Gagal tanam ini menyebabkan penurunan produksi pangan dan menurunkan pendapatan petani. Selain berdampak langsung pada pendapatan petani, gagal tanam juga dapat menyebabkan kenaikan harga pangan di pasaran. Hal ini tentu saja akan menyulitkan masyarakat untuk memenuhi kebutuhan pangannya.
Gagal tanam ini tentu saja bukan kali pertama terjadi di NTT. Fenomena ini telah menjadi tantangan yang dihadapi petani setiap tahunnya. Hal ini disebabkan oleh perubahan iklim yang menyebabkan curah hujan menjadi lebih tidak menentu.
Untuk mengatasi tantangan ini, diperlukan langkah-langkah yang komprehensif dan kolaboratif oleh pemerintah dan masyarakat.
Pertama, langkah antisipasi, yaitu penyiapan arah dan strategi, program dan kebijakan yang sesuai dengan kondisi iklim yang berubah. Antara lain, dengan melakukan pengembangan infrastruktur yang tangguh, seperti bendungan, irigasi, dan sumur bor, yang dapat menyediakan air bagi pertanian.
Selain itu, juga perlu melakukan evaluasi tata ruang yang berwawasan lingkungan, pengembangan sistem informasi dan peringatan dini yang akurat, penyusunan dan penerapan peraturan perundangan yang mendukung perlindungan lingkungan, dan peningkatan kapasitas sumber daya manusia yang memiliki pemahaman dan keterampilan tentang perubahan iklim.
Kedua, langkah mitigasi, yaitu upaya memperlambat laju pemanasan global dan perubahan iklim dengan mengurangi emisi Gas Rumah Kaca (GRK) dan meningkatkan penyerapan GRK. Langkah ini bisa ditempuh dengan melakukan transisi energi dari energi fosil ke energi terbarukan, seperti surya, angin, dan biomassa, yang dapat mengurangi ketergantungan pada bahan bakar minyak.

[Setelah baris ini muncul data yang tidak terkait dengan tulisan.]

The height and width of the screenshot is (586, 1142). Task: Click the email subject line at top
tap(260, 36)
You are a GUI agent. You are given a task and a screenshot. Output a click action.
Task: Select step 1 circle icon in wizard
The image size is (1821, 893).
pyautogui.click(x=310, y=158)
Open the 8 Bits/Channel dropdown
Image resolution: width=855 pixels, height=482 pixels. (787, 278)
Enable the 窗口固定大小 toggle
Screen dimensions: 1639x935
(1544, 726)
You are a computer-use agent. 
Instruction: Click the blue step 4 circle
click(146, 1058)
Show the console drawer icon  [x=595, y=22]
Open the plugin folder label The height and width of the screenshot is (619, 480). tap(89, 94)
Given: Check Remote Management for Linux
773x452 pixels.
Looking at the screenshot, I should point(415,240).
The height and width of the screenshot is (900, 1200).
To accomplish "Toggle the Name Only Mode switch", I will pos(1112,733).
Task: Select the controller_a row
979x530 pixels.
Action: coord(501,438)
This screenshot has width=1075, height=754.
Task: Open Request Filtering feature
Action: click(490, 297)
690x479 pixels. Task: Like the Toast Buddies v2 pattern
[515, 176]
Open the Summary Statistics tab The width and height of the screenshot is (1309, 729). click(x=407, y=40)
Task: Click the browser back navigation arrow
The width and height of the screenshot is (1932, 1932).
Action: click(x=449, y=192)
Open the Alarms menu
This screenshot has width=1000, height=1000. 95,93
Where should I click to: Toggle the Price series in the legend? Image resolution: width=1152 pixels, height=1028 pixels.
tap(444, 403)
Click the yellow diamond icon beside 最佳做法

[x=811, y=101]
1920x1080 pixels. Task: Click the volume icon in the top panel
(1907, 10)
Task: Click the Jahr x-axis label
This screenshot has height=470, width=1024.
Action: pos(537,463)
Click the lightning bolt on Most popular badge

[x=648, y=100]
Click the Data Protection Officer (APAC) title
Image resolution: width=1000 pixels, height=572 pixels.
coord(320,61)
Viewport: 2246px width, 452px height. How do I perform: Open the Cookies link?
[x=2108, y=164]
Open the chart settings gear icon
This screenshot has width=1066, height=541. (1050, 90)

Selain itu, juga perlu melakukan pengelolaan hutan yang lestari, penggunaan pupuk organik dan biopestisida, serta partisipasi pribadi dan komunitas dalam penghematan dan daur ulang sumber daya.
Ketiga, langkah adaptasi, yaitu upaya penyesuaian diri dengan kondisi iklim yang berubah dengan mengurangi kerentanan dan meningkatkan ketahanan terhadap dampak perubahan iklim. Antara lain, dengan melakukan penyesuaian pola tanam yang lebih tahan terhadap kekeringan.
Selain itu, juga perlu menggunakan varietas unggul yang adaptif terhadap stres iklim, penganekaragaman pertanian, teknologi pengelolaan lahan, air, dan pupuk yang efisien, diversifikasi pangan, pengembangan sistem informasi, penyuluhan, kelompok kerja, dan asuransi pertanian.
Selain itu, peran aktif penyuluh pertanian sebagai ujung tombak pertanian di daerah untuk mengedukasi petani juga perlu ditingkatkan. Hal ini harus ditunjang dengan penyediaan bahan edukasi dan pendampingan, serta sarana produksi pertanian (Saprodi) pendukung yang memadai.
Harapannya pemerintah dan masyarakat dapat bekerja sama untuk mewujudkan solusi ini demi menjaga ketahanan pangan dan kesejahteraan masyarakat. Semoga fenomena ini menjadi pelajaran bagi kita semua untuk lebih peduli dan bertanggung jawab terhadap lingkungan kita. (Red)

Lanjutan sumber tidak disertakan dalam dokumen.